If you have other devices or services connected to your existing phone line, such as a smoke or security alarm, you will need to check whether they are supported by the new technology. You should contact the provider of the device or service, or by going onto the manufacturer’s website. Now would be a good time to take an inventory of equipment in your office and of the products and services you provide to clients and customers to check that they will work when lines migrate from analogue to digital.

If they have not done so already, your landline provider will get in touch when the time is approaching for you to switch. They might call the new service Digital Voice, IP Voice or a branded version such as Sky Voice, depending on where you are in Europe. BT has already moved hundreds of thousands of customers to its Digital Voice service.
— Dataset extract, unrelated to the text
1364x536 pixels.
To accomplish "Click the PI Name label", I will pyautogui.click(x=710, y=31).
Providers are currently focusing on offering digital phone services to customers when they switch broadband providers or upgrade to full-fibre broadband.
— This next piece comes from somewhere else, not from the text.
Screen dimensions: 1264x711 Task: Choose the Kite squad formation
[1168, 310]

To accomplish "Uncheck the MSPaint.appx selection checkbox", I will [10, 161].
You may be offered cheaper or free access to add-on features you may have previously had to pay for, such as caller display, voicemail, call divert and recording, international call barring, anonymous call blocking and essential call analytics. While you should be able to use your existing phone number from any location, in some cases it may need to change. The digital rollout also signals the demise of the integrated services digital network (ISDN), which has governed internet connectivity since the early 1990s.
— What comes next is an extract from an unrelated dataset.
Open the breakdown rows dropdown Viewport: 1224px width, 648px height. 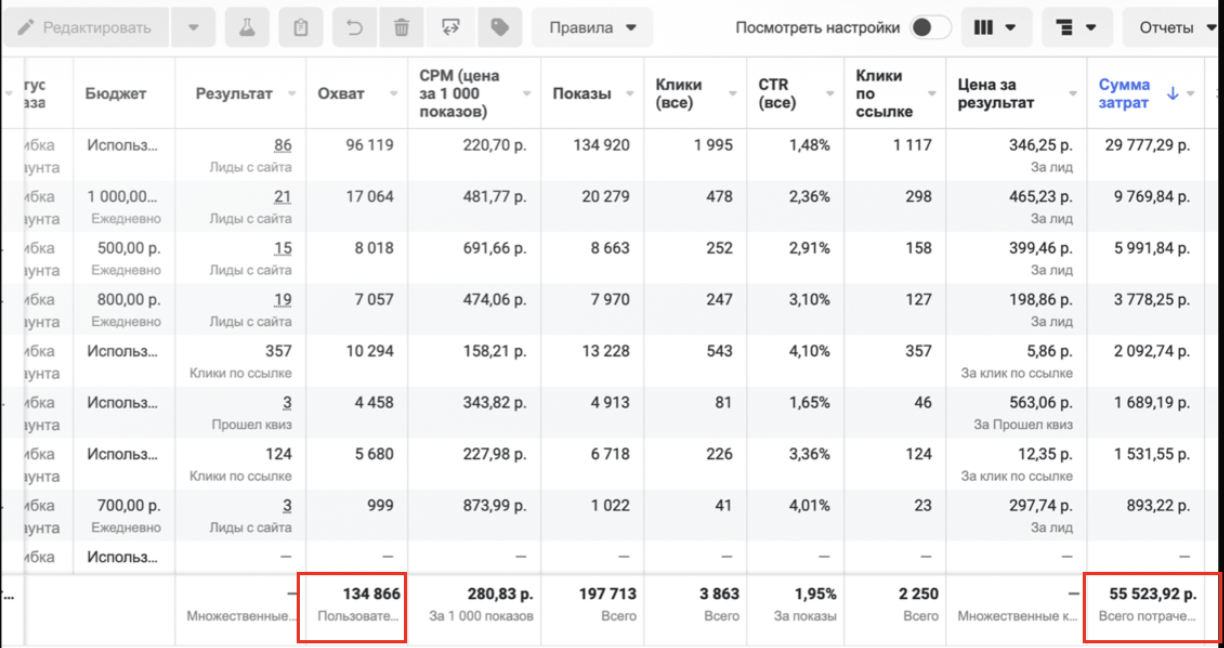1076,28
The shift away from PSTN and ISDN is being driven in part by consumer demand for an ever-wider choice of faster, more reliable and greener digital communication channels. With the popularity of mobiles and VoIP, more of us are using services such as Skype, FaceTime, Zoom, Portal, WhatsApp and Microsoft Teams. Businesses are increasingly turning to these as well because they offer greater sophistication, scalability and cost savings. At the same time, the telecoms industry is looking to reduce the huge costs of operating and maintaining the PSTN network, which in turn has an impact on the price paid by the end-user.

European countries have been migrating to IP at a different pace. For example, PSTN phase-out dates were set by the following: Hungary 2017; Switzerland 2018/19; Germany 2019/2020; Greece 2019; France 2023. Progress in some countries has been held up partly due to the Covid pandemic. Others, including Estonia and the Netherlands, are already there and have switched off their PSTN networks, and France and Germany are in the process of winding theirs down. Most of the continent is expected to have switched by late 2025.

After falling behind in recent years, the UK is now following much the same timetable as the rest of Europe. Openreach, which is responsible for building and maintaining Britain’s telephone infrastructure, has stepped up its phase-out of the national legacy landline network and most small businesses have gone over to VoIP. However, more than 2.5 million are still tied to analogue.

Review equipment now

James Lilley, director of ALL-IP at Openreach, said: “Ahead of the switch from analogue to digital phone lines, it’s crucial businesses understand their current systems and the implications of the shift. This upgrade will provide the nation with faster, more reliable services and will allow devices to become more connected, providing UK industry with a framework from which it can develop innovative emerging technologies. Taking simple steps now will make the process of upgrading much smoother.”

Openreach stresses businesses should carry out a complete review of all equipment that currently relies on their phone lines and the phone lines of their customers, and specifically to:
• Make a list of all devices plugged into the master socket and any extensions on their premises
• Contact their phone or broadband service provider and supplier of hardware devices to check how these will work following the upgrade to digital.